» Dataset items
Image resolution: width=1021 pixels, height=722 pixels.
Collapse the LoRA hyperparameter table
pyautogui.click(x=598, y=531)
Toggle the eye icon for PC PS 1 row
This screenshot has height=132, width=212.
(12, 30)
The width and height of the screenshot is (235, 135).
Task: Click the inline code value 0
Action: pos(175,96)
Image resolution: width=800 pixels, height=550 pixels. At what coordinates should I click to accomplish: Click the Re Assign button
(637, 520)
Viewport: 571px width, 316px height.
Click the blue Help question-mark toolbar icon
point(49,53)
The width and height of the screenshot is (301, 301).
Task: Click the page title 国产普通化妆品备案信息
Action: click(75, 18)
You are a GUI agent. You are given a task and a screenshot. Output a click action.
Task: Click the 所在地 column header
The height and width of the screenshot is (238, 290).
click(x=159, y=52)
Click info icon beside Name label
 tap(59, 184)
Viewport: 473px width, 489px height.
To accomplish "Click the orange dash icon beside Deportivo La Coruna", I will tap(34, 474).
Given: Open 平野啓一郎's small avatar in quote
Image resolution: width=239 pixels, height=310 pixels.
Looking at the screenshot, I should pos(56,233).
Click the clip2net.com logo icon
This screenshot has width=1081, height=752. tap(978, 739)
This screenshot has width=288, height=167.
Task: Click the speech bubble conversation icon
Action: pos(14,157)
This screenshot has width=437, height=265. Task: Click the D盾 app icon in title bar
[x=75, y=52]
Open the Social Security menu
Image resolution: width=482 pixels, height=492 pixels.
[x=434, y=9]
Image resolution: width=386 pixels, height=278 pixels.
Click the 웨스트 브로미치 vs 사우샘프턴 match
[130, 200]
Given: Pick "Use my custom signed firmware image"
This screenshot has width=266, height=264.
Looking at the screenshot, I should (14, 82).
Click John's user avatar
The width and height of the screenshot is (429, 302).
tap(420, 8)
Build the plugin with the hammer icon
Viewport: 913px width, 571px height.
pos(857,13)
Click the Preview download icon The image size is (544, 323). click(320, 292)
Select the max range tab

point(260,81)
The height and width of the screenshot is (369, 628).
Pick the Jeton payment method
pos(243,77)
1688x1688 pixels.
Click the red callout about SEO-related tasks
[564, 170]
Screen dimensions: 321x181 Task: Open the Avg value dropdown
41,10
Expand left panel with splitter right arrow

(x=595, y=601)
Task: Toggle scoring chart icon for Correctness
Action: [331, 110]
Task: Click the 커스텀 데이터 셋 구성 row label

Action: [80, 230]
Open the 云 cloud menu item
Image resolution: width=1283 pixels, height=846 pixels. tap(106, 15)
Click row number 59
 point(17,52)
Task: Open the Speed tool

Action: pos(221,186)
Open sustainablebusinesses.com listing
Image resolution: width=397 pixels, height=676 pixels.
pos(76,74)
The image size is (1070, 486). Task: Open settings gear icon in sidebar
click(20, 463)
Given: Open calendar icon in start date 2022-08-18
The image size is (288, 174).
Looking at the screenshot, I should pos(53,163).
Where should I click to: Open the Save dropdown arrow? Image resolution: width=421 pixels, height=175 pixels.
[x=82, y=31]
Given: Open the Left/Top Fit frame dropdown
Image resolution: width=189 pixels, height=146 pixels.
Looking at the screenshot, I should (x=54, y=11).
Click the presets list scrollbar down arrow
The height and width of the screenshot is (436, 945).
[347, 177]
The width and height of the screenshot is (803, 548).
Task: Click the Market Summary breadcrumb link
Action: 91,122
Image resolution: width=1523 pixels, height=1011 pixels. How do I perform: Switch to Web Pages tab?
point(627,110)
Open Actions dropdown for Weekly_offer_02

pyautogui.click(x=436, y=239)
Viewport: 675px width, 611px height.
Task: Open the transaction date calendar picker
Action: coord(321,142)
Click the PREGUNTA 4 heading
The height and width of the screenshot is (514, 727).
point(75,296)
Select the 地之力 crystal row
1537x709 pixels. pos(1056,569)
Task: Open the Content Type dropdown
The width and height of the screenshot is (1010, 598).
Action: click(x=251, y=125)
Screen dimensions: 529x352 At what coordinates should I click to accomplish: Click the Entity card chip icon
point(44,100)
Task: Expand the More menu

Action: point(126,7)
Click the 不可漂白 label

» Required work
What is needed is every line from the start of the entries through the line containing "Viewport: 571px width, 316px height.", returned word for word and nothing else.

» Your solution
Image resolution: width=1021 pixels, height=722 pixels.
Collapse the LoRA hyperparameter table
pyautogui.click(x=598, y=531)
Toggle the eye icon for PC PS 1 row
This screenshot has height=132, width=212.
(12, 30)
The width and height of the screenshot is (235, 135).
Task: Click the inline code value 0
Action: pos(175,96)
Image resolution: width=800 pixels, height=550 pixels. At what coordinates should I click to accomplish: Click the Re Assign button
(637, 520)
Viewport: 571px width, 316px height.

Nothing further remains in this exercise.